Letzelter (1985) ha utilizzato tre gruppi di centometristi: 10,9’’-13,2’’ (livello studente sportivo), 10,9’’-11,9’’ (livello regionale) e 10,0’’-10,5’’ (livello nazionale, inclusa la classe mondiale al momento dello studio). Maggiore è il livello di prestazione dello sprint, maggiore è il livello di resistenza massima; tuttavia, quello che potrebbe essere contro-intuitivo per te è che la relazione tra forza massima e prestazioni sprint diminuisce all’aumentare del livello di prestazione: la forza massima influenza il 40% dei risultati al livello studente sportivo, mentre scende al 18% per la classe regionale ed arriva al 2% nella classe nazionale. La relazione è più forte con le prestazioni in esercizi che richiedono una maggiore velocità di esecuzione, come il salto verticale.
Rispecchia il fatto che gli sprinter più veloci trascorrono meno tempo a terra, quindi il livello di forza massima non è tanto importante quanto applicarlo in un tempo minimo. I migliori velocisti sono anche in grado di utilizzare il meglio del loro potenziale di forza in un’applicazione a forza rapida attraverso una meccanica di corsa più efficiente.

(Letzelter 1985)

A questo punto ti starai chiedendo quale sia realmente la correlazione esistente tra la forza e la velocità…
Se ti aspettavi la formuletta magica, sono veramente dispiaciuto ma devo deluderti: NON ESISTE!!!
Ci sono tante variabili in funzione del genere e dell’età a riguardo che è impossibile stilare qualcosa di predittivo.
Ti posso dire solo quello che ci suggeriscono le statistiche e stimolare le tue deduzioni.

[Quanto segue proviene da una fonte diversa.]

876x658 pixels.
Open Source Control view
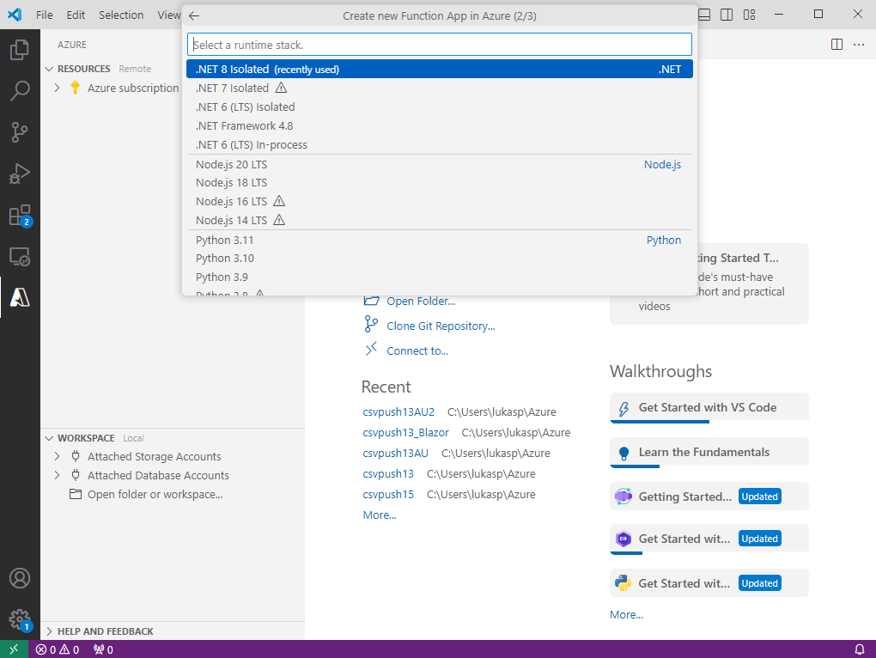tap(20, 132)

Sui 100m le donne che hanno record uguali a quelli maschili mostrano a paragone una forza  massimale (nei test statici) inferiore a quella degli uomini. Tuttavia le stesse manifestano una capacità di vincere l’inerzia maggiore degli uomini ed anche in tempi inferiori. Pertanto la loro forza esplosiva risulta maggiore paragonata a quella maschile.
Da un punto di vista metodologico cosa vuol dire tutto questo? Sicuramente lo sviluppo della forza può influenzare positivamente lo sviluppo della velocità ma bisogna tener presente che nella popolazione generale la forza incrementa dall’adolescenze fino ai primi 20’anni. Non è una scelta saggia nel rispetto delle progressioni effettuare un allenamento incentrato sulla forza massimale prima dei 20’anni. Conviene dunque prima attendere il naturale sviluppo della forza per poi inserire allenamenti specifici per il suo incremento quando tende naturalmente al plateau e poi al declino. Se fai tesoro di questo consiglio potrai offrire al tuo atleta la grande opportunità di non arrestare lo sviluppo della sua velocità attraverso l’uso di nuovi (per la sua esperienza di allenamento) mezzi allenanti. Non ti sto dicendo di non includere esercizi di forza in anni precedenti ai 20 ma ti sto solo consigliando di evitare lavori per lo sviluppo della forza massimale. È utile anzi che, molto prima dei 20’anni, tu introduca esercizi di forza per insegnarne la tecnica e per indurre ad un adattamento anatomico: tecnica e strutture adattate saranno il binomio fondamentale su cui edificare il successivo lavoro di forza massimale. Inoltre, una volta acquisita la giusta tecnica, potrai iniziare anche a lavorare con intensità basse sui movimenti con una componente accelerativa importante.
Più che la forza massimale, la componente della forza che è meglio correlata alla velocità è la forza esplosiva (nonché la capacità di produrre una grande forza nel minor tempo possibile). Pensa ad una partenza dai blocchi, al pugno di un pugile, all’anticipo di un calciatore. La forza esplosiva dipende tanto dal tipo di fibre di cui disponiamo quanto dalla forza massimale.